Try this: Register a webhook endpoint using a free service like webhook.site, create a project through the API, and watch the signed webhook arrive at your endpoint. Verify the HMAC signature manually using the secret you registered.Before and After: Four Phases Complete
Ten days of planned, phase-gated development produced a complete production-ready API. The before column is not hypothetical — it is what the same project looks like when the phases are skipped and the build is done as one unplanned sprint.
Final Result — What Was Built
| Component | What Was Built | Pattern From |
|---|---|---|
| Foundation | Express server, env validation, request ID, global error handler, health check, gzip compression | Lessons 5, 16, 30 |
| Authentication | Register, login, refresh token, auth middleware, token type guard | Lessons 17, 21, 32 |
| Projects | Full CRUD, cursor pagination, search index sync, N+1 prevention via JOIN | Lessons 13, 14, 30, 34 |
| Members | Invite by email, role assignment, duplicate prevention, cursor pagination | Lessons 13, 14 |
| Search | Meilisearch full-text, highlight tags, filter by status, offset pagination | Lessons 14, 35 |
| File Attachments | Pre-signed S3 URLs, pending/ready status, file type and size validation | Lesson 35 |
| Webhooks | Endpoint registration, HMAC signing, BullMQ delivery, exponential backoff retry | Lessons 34, 35 |
| Production Layer | Redis rate limiting, idempotency keys, API versioning header, structured errors throughout | Lessons 23, 30, 34 |
Quiz
1. The APIForge global error handler is registered last in server.js and handles all errors passed via next(err). What is the specific requirement that makes Express treat this middleware as an error handler rather than a regular middleware?
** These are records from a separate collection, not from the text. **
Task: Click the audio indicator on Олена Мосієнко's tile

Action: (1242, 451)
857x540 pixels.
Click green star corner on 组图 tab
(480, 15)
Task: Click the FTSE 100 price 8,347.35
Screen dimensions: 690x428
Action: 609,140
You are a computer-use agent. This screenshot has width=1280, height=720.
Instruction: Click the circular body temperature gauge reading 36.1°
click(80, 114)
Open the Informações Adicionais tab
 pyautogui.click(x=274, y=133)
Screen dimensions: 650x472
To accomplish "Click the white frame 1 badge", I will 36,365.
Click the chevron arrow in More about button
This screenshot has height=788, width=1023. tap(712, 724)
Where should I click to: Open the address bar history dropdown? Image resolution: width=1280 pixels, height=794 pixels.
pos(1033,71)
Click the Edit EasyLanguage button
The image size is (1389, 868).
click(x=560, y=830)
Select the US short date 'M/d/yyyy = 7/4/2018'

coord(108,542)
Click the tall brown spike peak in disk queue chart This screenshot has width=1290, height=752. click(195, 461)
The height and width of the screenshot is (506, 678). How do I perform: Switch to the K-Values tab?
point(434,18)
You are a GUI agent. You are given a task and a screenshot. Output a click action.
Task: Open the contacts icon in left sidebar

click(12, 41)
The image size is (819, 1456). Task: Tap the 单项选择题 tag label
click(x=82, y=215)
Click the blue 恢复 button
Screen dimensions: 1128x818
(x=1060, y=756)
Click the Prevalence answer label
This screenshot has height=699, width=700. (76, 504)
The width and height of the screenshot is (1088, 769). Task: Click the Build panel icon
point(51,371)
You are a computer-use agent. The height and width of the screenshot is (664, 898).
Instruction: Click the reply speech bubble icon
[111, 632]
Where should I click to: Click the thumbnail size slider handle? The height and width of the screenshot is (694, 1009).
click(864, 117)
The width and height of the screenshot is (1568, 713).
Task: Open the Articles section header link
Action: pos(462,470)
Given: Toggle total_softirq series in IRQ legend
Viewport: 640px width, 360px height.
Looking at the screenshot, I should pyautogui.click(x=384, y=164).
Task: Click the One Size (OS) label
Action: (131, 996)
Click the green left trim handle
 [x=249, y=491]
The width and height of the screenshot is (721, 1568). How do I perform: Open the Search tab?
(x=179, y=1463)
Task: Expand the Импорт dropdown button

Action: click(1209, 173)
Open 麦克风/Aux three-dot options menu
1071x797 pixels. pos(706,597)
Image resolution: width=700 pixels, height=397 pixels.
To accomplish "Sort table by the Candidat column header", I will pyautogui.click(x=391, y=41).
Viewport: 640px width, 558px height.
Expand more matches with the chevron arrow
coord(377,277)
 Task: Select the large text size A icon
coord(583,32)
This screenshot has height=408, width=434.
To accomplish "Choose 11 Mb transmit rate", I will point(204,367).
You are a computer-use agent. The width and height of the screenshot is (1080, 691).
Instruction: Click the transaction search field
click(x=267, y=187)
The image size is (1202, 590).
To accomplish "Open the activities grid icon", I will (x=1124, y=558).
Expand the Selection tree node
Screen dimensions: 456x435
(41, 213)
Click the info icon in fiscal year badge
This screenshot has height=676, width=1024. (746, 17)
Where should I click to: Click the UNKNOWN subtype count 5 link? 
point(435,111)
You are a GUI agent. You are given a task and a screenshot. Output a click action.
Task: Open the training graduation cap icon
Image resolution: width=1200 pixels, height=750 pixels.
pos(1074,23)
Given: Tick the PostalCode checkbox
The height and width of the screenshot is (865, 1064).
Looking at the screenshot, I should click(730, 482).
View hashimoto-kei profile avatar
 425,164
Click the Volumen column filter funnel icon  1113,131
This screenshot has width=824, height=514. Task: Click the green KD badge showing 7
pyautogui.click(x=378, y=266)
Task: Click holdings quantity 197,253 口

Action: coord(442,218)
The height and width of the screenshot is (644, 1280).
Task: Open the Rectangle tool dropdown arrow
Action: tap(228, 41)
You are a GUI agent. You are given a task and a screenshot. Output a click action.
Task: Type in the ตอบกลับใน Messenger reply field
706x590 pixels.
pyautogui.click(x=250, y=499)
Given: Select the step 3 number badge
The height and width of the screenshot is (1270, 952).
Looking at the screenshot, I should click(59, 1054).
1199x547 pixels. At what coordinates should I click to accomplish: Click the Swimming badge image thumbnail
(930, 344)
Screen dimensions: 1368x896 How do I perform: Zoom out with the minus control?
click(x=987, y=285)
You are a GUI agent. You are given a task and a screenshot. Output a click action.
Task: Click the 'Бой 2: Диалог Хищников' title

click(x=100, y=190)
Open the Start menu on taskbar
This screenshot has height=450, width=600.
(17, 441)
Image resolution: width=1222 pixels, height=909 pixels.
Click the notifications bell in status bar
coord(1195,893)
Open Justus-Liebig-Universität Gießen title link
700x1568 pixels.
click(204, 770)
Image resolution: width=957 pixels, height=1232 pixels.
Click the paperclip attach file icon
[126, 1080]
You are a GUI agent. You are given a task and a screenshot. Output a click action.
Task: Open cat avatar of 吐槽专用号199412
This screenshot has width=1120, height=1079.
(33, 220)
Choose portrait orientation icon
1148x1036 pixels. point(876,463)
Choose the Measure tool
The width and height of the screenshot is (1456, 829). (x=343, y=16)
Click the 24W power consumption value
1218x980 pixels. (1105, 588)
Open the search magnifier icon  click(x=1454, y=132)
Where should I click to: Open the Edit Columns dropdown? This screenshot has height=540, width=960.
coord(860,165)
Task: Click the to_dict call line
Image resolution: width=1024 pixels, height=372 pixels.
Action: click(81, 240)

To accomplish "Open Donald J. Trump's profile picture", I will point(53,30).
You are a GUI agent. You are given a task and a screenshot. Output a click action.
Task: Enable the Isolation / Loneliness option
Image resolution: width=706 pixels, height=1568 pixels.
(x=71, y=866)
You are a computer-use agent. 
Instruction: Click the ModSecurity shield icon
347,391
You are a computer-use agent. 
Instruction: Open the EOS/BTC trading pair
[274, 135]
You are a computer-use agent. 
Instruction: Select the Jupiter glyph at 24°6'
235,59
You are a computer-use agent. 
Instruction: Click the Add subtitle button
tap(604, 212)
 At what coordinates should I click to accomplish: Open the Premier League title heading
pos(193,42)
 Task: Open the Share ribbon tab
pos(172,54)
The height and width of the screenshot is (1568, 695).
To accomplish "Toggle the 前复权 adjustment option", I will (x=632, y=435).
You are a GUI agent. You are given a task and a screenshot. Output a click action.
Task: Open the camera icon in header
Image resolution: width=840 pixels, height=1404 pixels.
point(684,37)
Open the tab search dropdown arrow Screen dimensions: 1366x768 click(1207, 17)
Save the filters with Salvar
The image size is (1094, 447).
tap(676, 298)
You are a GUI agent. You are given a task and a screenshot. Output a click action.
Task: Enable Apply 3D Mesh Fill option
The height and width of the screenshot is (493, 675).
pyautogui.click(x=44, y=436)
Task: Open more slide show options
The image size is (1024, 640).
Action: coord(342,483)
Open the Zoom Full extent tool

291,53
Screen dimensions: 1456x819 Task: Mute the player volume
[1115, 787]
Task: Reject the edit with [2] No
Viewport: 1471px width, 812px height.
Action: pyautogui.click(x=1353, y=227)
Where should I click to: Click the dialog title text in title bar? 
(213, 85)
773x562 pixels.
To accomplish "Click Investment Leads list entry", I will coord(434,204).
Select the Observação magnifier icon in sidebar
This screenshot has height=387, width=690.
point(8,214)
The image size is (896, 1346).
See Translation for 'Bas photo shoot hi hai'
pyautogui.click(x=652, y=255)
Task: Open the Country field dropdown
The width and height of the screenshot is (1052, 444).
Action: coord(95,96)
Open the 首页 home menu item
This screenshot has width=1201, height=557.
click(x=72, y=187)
2. In the APIForge projects service, the search index sync after createProject is wrapped in a .catch() and not awaited. What failure scenario does this design decision handle correctly?
3. The APIForge webhook worker generates a new HMAC signature on every delivery attempt, including retries. Why is signing at delivery time instead of at queue time the correct approach?